La crítica es fuerte, pues en México poco se ha avanzado en el tema en relación a lo que plantea la OIT, como implementar políticas públicas de igualdad de género en el mundo del trabajo y la economía, con la negociación y la adopción de planes de igualdad en el empleo, así como introducir programas neutros de evaluación de los empleos con respecto al género; proponer políticas con perspectiva de género en el trabajo, para detectar y eliminar la discriminación de género; disminuir la brecha salarial para aquellas que reciben un sueldo y alcanzar, en la medida de lo posible, la igualdad entre las mujeres y los hombres en todas las oportunidades en todos los niveles de la vida laboral.

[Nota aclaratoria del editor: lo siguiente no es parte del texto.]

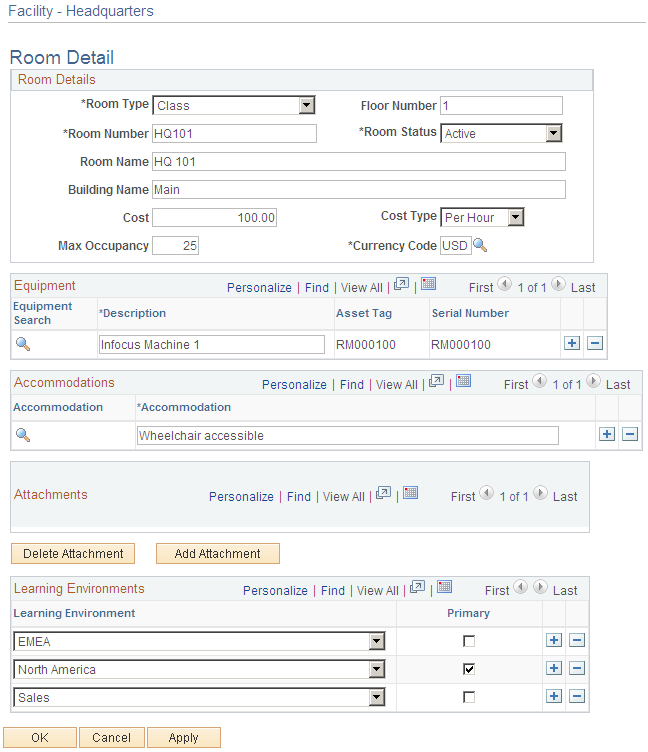Open the Accommodation search magnifier icon
The width and height of the screenshot is (648, 752).
(x=23, y=435)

El reto es mayor, pues se requiere integrar políticas en materia de género a todo el mercado de trabajo que generen indicadores medibles a corto plazo con mecanismos de referencia, programas, actividades y normas para promover la igualdad de género.

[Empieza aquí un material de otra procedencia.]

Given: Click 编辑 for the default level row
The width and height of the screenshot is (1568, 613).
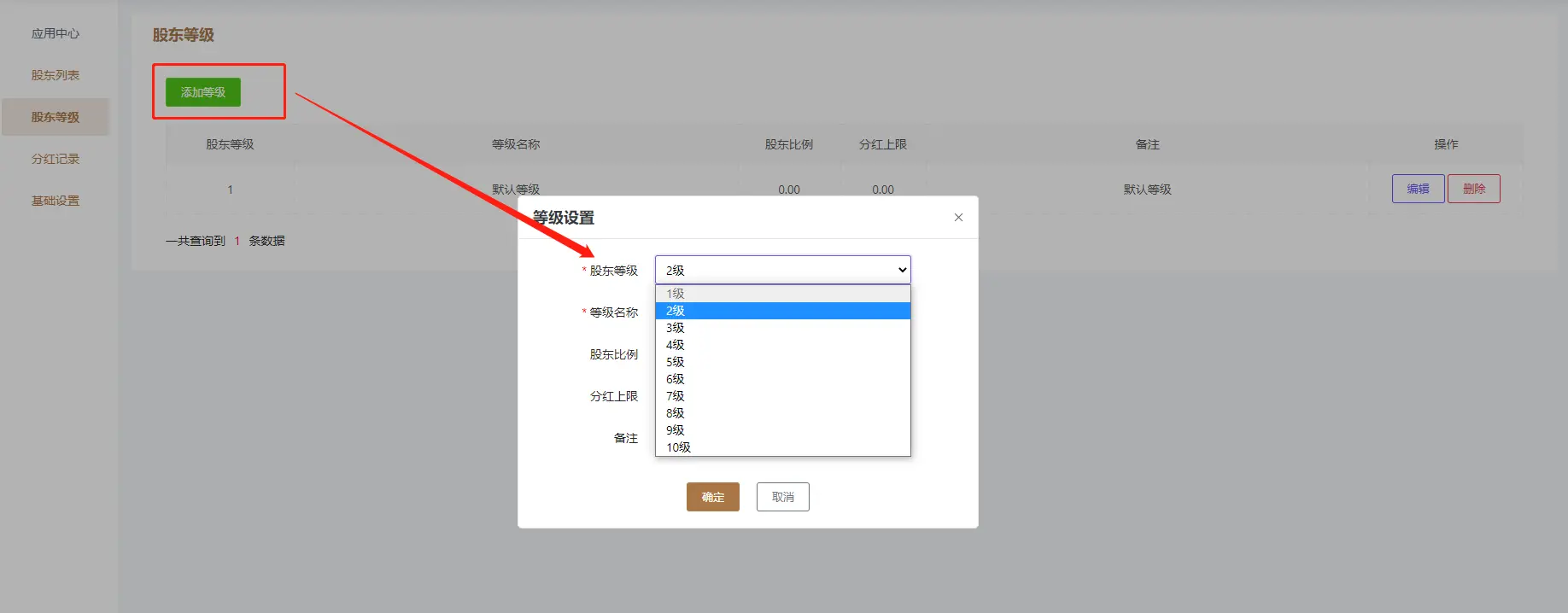Looking at the screenshot, I should (x=1418, y=189).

Al no cumplir con las normas internacionales sobre igualdad de género en remuneración, discriminación, ocupación, el compartir las responsabilidades familiares del cuidado entre mujeres y hombres, se antoja difícil pensar que nuestro país logre alcanzar los objetivos del 2030 de la Organización de las Naciones Unidas (ONU) para disminuir las violencias.
Aquí se reconoce que existe un retroceso en las demandas de las mujeres en el mundo laboral que no favorece la forma de empoderar e impulsar la independencia para no generar co-dependencia económica con los varones. Las asimetrías son estructurales y se requiere de una política de vinculación y articulación entre universidad y mundo laboral que esté orientada a fomentar la perspectiva de género en las nuevas generaciones de universitarias y profesionistas, que incorporen dentro de su formación la posibilidad de involucrarse en un mundo laboral con paridad económica.